Today, he’s among the few patients at the Hope Center, the first and only rehab facility in Gaza. Since opening at Gaza’s only psychiatric hospital in 2017, it has treated 230 people, 90 percent of them tramadex users.
While speaking, Abu Karim complained about dizziness and numbness in his left cheek. He told the nurse his stomach was “boiling” and his tongue was “heavy.”
The nurse assured him these are withdrawal symptoms and led him to his room, which had two beds with red mattress covers and a caged window, and gave him an injection.
“I tried to give it up on my own, but every time I faced difficulties, I surrendered. Now I’m tired, so I decided to come here,” Abu Karim said.

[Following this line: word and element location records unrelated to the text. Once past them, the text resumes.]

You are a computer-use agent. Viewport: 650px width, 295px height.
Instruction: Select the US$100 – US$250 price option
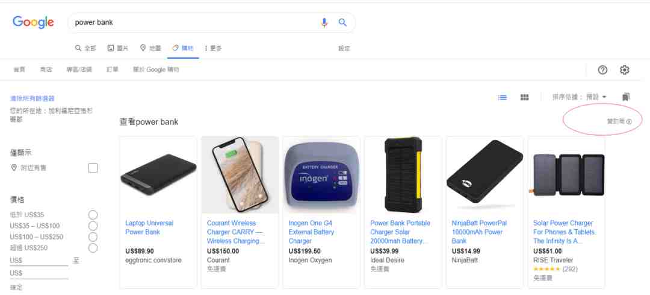(x=93, y=237)
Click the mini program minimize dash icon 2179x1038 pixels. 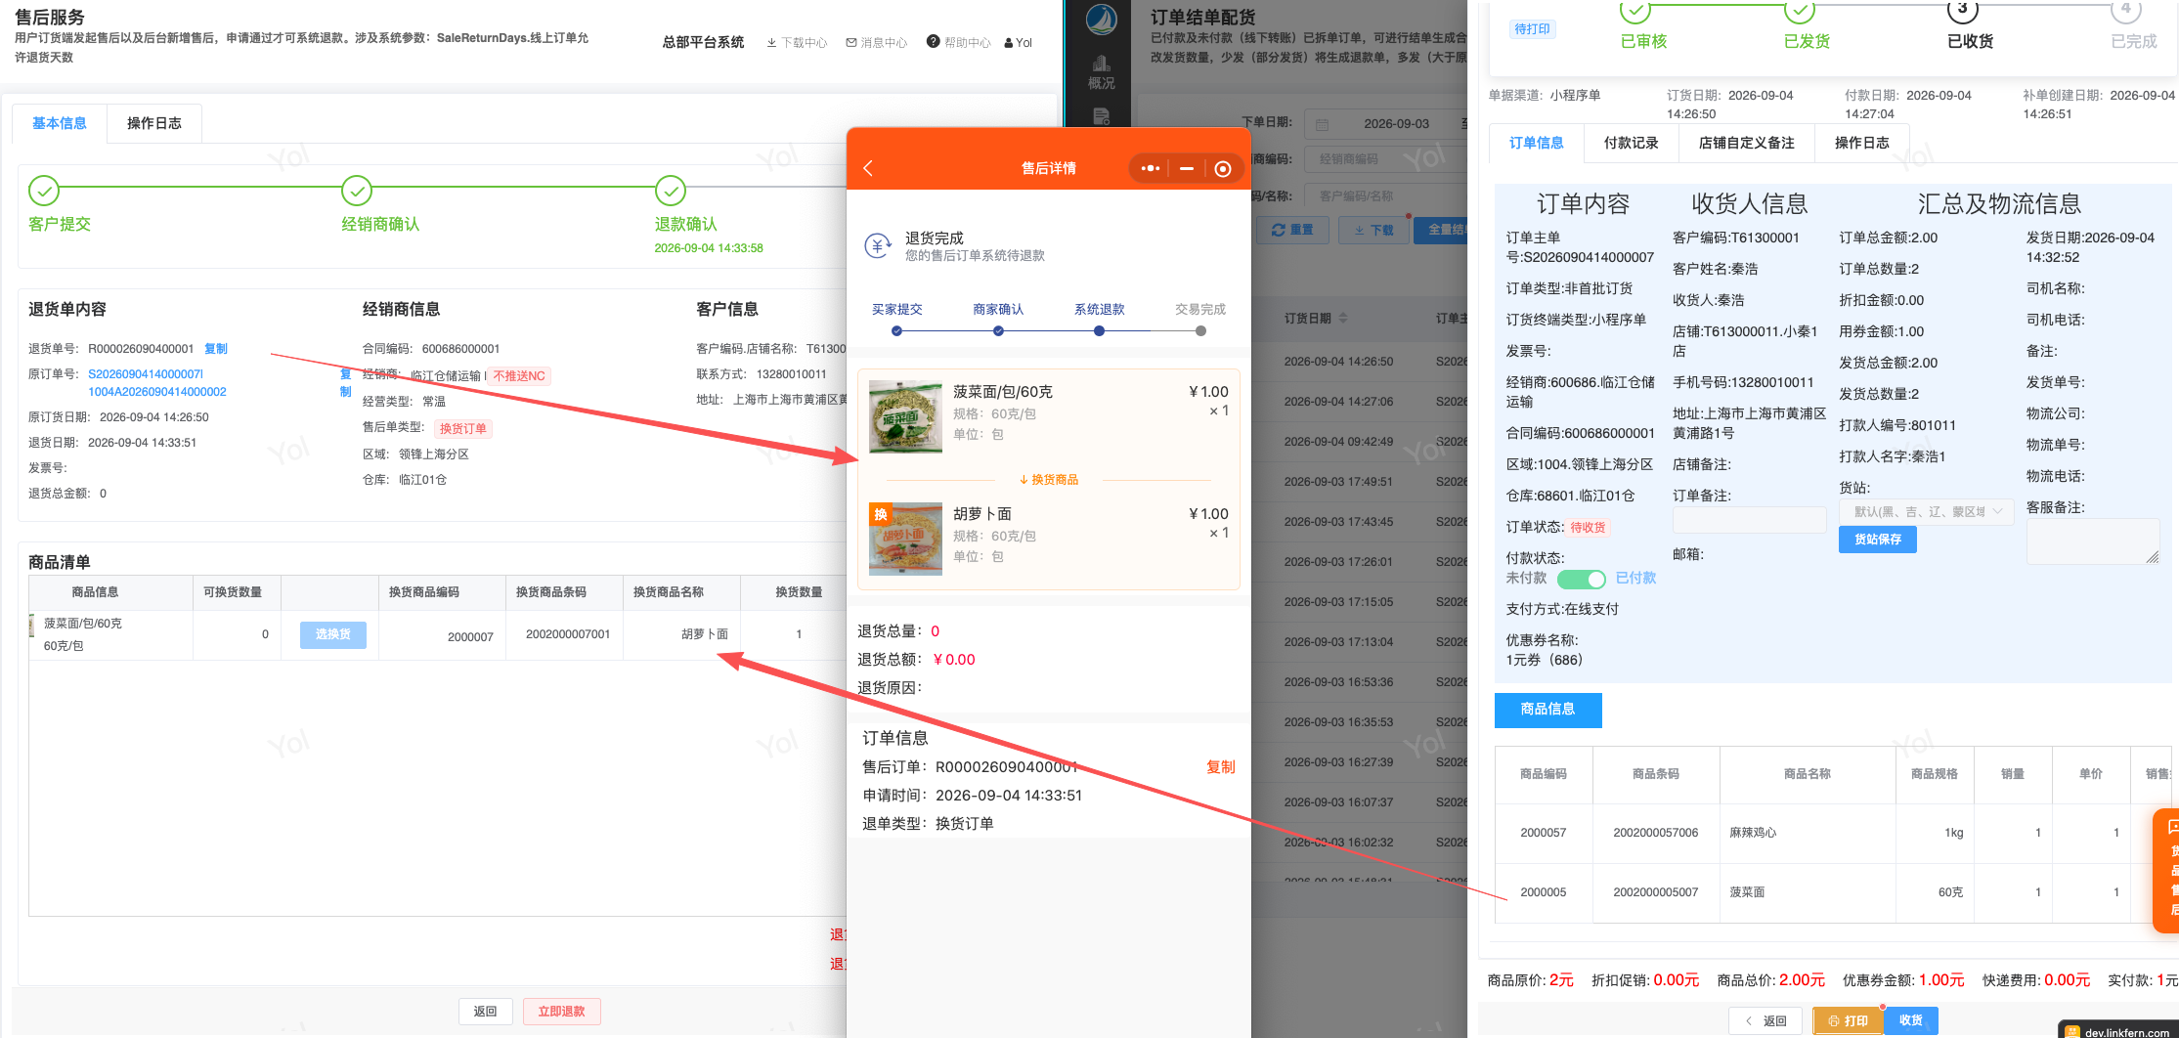coord(1187,168)
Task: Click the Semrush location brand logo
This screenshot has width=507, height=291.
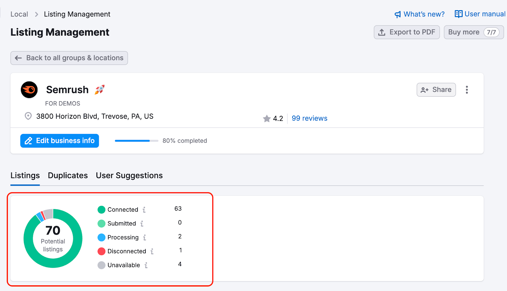Action: click(29, 90)
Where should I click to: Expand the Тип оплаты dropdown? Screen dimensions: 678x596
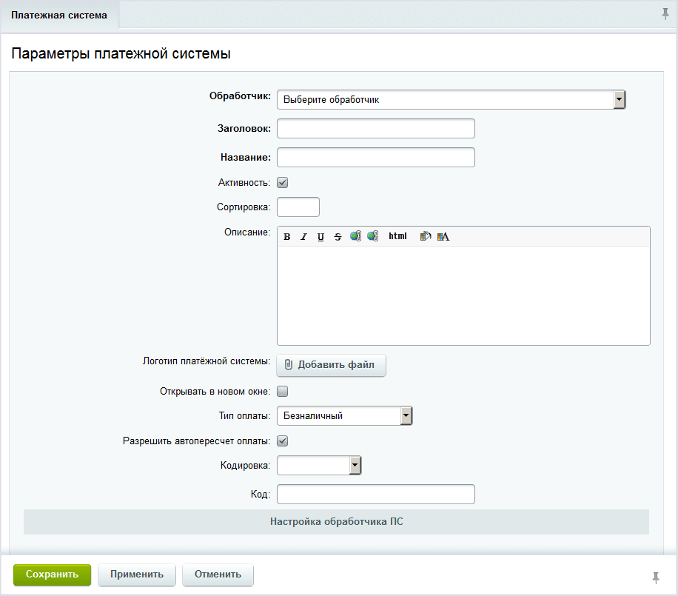pos(344,416)
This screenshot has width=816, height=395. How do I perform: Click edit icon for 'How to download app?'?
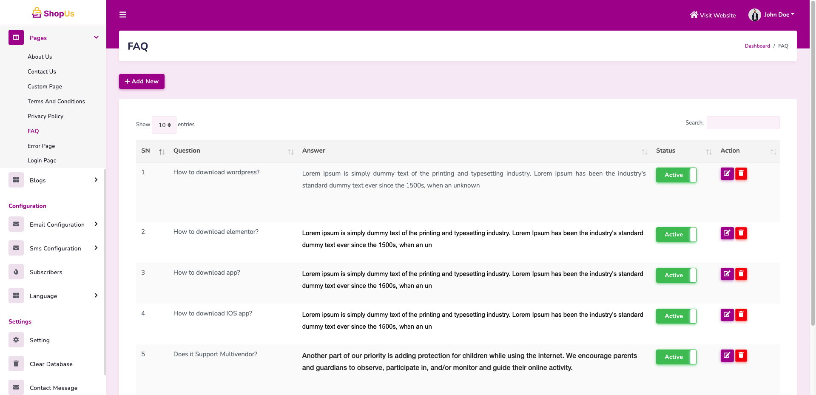point(727,274)
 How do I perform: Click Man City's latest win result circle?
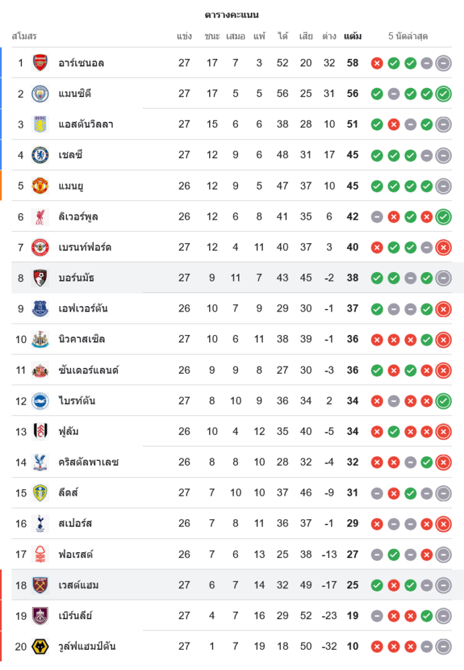pyautogui.click(x=443, y=94)
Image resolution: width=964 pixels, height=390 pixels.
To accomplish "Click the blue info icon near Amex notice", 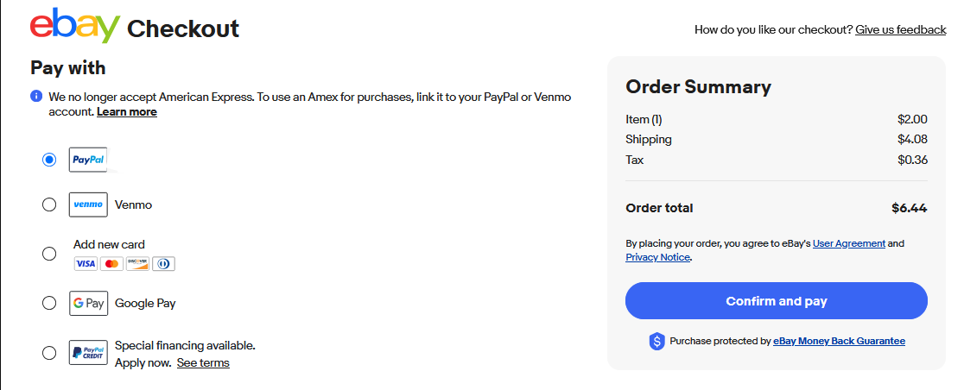I will click(x=36, y=96).
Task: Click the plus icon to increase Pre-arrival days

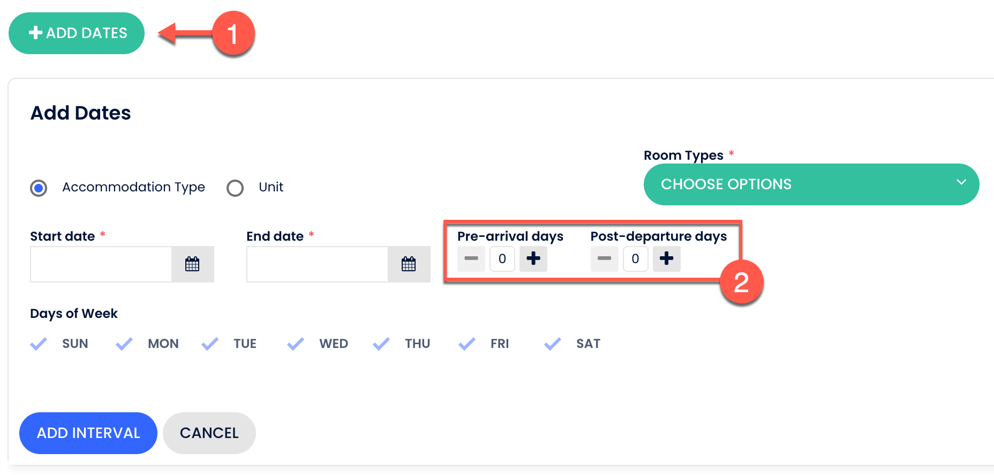Action: [533, 259]
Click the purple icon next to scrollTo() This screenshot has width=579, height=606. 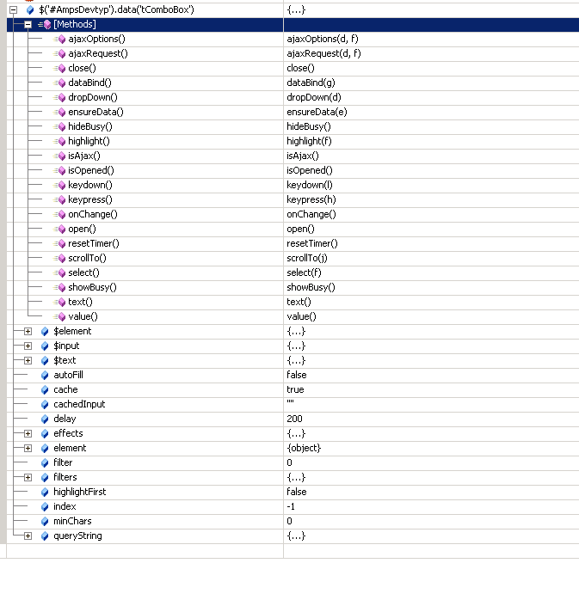click(x=60, y=258)
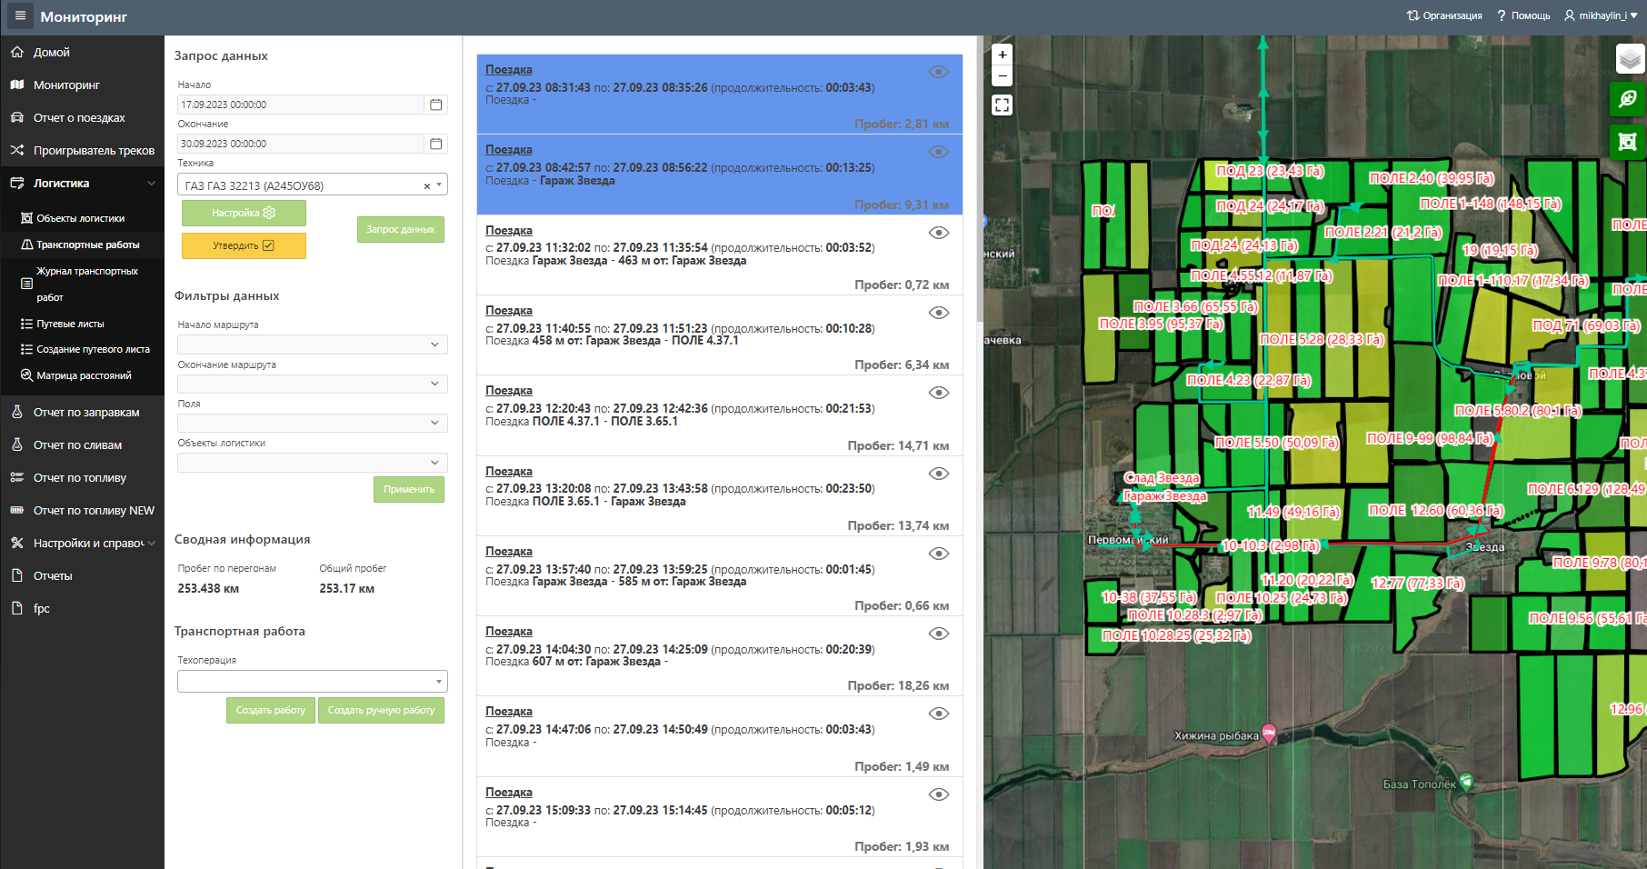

The 15-bed Hope Center is equipped with monitoring cameras and a metal-locked entrance to prevent patients from leaving. Over three weeks, they are treated for withdrawal symptoms with lower doses, counseling and psychological support.
Patients are admitted willingly, but the center has nowhere near the capacity to treat the vast number of addicts. Doctors say they need a national center with more facilities.
In the meantime, Hamas’ anti-drug police are cracking down on supplies. “Tramal smuggling has become a national security issue,” said police spokesman Ayman Batniji.
The Gaza Health Ministry has curtailed Tramadol imports and banned four kinds of over-the-counter drugs, including Lyrica, a potent painkiller for patients who have undergone amputations. Police have seized hundreds of thousands of pills.
Nearly a year of border protests against the Israeli blockade have added a new element to the crisis. Hundreds of young men have been shot by the Israeli army, which says it is defending its border.
Mahmoud, a 29-year-old, said he became addicted to Lyrica after he was shot during a protest. Unemployed and unmarried, he is now being treated by Dr. Ashour.
“I don’t want to reach a level in which I lose my personality and dignity because of the drugs,” said Mahmoud, who would not give his family name because of the social stigma associated with addiction. “I want to stop.”